まずは【鬼神化】を使って筋肉を膨張させた。だが、その次の瞬間に驚いた。ブタノ助も俺と同じように見よう見まねで【鬼神化】を使用したのだ。俺の肉体操作なしにスキルを使用していることに驚かされた。
『何度も【鬼神化】を使用したことでスキルが定着したものと考えられます』
「面白い!」
俺は鬼神化を使用して突進した。重力級の突進はレンガの壁くらいならば容易に貫通する威力を持っている。その突進にブタノ助は正面から受け止めてきた。分厚い筋肉の壁に阻まれた瞬間に思い知った。想像以上に凄まじいパワーをしているな。
「やるな、ブタノ助!」
「か、神様こそ流石です」
パワーは合格点だ。だが、まだ甘い。俺はクロックアップを使用してブタノ助の背後に回り込んだ。一瞬にして俺の姿が消えたことに戸惑ったブタノ助の腰に両手を回すと同時に力任せにバックドロップを放った。凄まじい重量ではあったが、【鬼神化】による影響で問題はない。石畳に脳天から叩きつけられたブタノ助は物言う前に気絶した。

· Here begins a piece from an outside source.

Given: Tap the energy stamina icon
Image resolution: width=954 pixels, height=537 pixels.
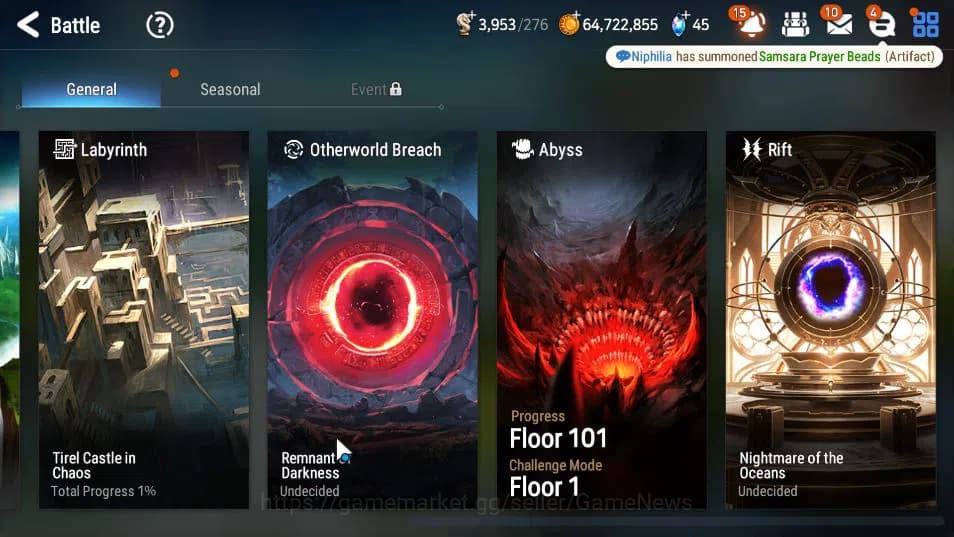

ぐるぐると目を回しているブタノ助を見ながら俺は思った。まだスキルに頼った戦い方しかできていないようだ。確かにパワーは凄いが、駆け引き上手な敵と戦った時には間違いなく負けるだろう。もっと鍛えてやる必要がある。
そんなことを思っているとインフィニティが提案してきた。
『マスター!このオーク、私に鍛えさせていただけませんか』
「え、何をする気だよ。魔改造とかしないでくれよ」
『大丈夫です。マスターの配下として恥ずかしくない者に仕上げて見せます』
いつになくやる気のインフィニティの言葉に釣られて俺はブタノ助の修行をインフィニティにまかせることにした。
だがそれが失策だったのだ。このスキルがやる気を出している時はたいていは大惨事になる。さんざん痛い目に遭ってきたのに俺はまるで学習していなかったのだ。